Unbelief is in the air. Unbelief is gaining ground in postmodern culture. Over 100 years ago, the German philosopher, Friedrich Nietzsche wrote, “I call Christianity the one great curse, the one great innermost corruption, the one great instinct of revenge, for which no means is poisonous, stealthy, subterranean, small enough – I call it the one immortal blemish of mankind.”
The bankrupt philosophy of the so-called four horsemen of atheism continues to gain in popularity. Why? Apparently, unbelief is in. Unbelief is hip. But the question that is burning a hole in the table for Christians is this: How shall we respond to unbelief? How shall we who have a heart for lost people answer when they malign the Christian faith and mock the very foundations of historic Christianity?

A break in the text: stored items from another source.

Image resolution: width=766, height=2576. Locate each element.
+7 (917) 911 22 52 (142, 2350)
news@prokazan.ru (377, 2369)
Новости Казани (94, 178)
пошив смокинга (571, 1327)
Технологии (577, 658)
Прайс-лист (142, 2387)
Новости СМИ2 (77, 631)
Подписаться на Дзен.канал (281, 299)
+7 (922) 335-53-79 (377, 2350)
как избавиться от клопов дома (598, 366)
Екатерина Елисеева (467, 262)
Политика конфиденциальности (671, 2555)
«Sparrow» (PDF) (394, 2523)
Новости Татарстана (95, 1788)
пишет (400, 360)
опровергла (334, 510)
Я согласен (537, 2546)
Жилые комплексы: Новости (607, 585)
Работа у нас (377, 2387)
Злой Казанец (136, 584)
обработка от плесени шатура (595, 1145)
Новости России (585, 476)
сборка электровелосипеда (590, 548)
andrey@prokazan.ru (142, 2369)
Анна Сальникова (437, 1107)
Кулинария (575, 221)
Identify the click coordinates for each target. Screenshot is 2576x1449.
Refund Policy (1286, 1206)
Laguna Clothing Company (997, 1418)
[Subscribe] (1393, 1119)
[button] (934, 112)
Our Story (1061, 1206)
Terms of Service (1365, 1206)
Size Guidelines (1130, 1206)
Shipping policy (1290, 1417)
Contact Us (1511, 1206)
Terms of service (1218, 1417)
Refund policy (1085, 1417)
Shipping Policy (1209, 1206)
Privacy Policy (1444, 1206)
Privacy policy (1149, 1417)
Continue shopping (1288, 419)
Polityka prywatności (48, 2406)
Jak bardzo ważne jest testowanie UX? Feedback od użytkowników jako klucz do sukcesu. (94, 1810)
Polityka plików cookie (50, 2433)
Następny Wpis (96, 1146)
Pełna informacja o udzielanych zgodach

The apostle Peter instructs believers to respond rightly: “But in your hearts honor Christ the Lord as holy, always being prepared to make a defense to anyone who asks you for a reason for the hope that is in you; yet do it with gentleness and respect” (1 Peter 3:15, ESV). In other words, we must develop the mindset of an apologist (ἀπολογία). John Frame’s definition of apologetics of helpful: Apologetics is “the discipline that teaches Christians how to give a reason for their hope … it is the application of Scripture to unbelief.” Cornelius Van Til writes, “Apologetics is the vindication of the Christian philosophy of life against the various forms of the non-Christian philosophy of life.” Tragically, the mandate to engage in apologetics often turns ugly. Well-meaning Christians have turned apologetics into a nasty slug fest. Nothing could be further from the truth. Notice six crucial principles of biblical apologetics.
1. Apologetics involves verbal proclamation
Christians are commanded to proclaim the good news. The Greek word, “proclaim” (κηρύσσω) means to announce or proclaim; to preach or publish.” St. Francis of Assisi was on to something when he quipped, “Preach the gospel and if necessary, use words.” The point: Make sure your life matches the gospel. However, actions alone cannot convert. Actions must be backed up with verbal proclamation. “So faith comes from hearing, and hearing through the word of Christ” (Romans 10:17, ESV). Simply put, the gospel is meant to be published. The gospel must be proclaimed. Postmodern gurus and emergent sympathizers may be quick to downplay preaching and promote a “deeds not creeds” mentality. Jesus disagrees: “And this gospel of the kingdom will be proclaimed throughout the whole world as a testimony to the nations, and then the end will come” (Matt. 24:14, ESV). The first principle of apologetics involves verbal proclamation.
2. Apologetics involves bold proclamation
The New Testament apostles boldly proclaimed the truth. Paul prayed for an extraordinary boldness (Eph. 6:19). And Luke made it clear how bold proclamation characterized his ministry: “He lived there two whole years at his own expense, and welcomed all who came to him, proclaiming the kingdom of God and teaching about the Lord Jesus Christ with all boldness and without hindrance” (Acts 28:30-31, ESV). We too, must boldly proclaim the Word of God without apology. Now is the time for bold and courageous proclamation.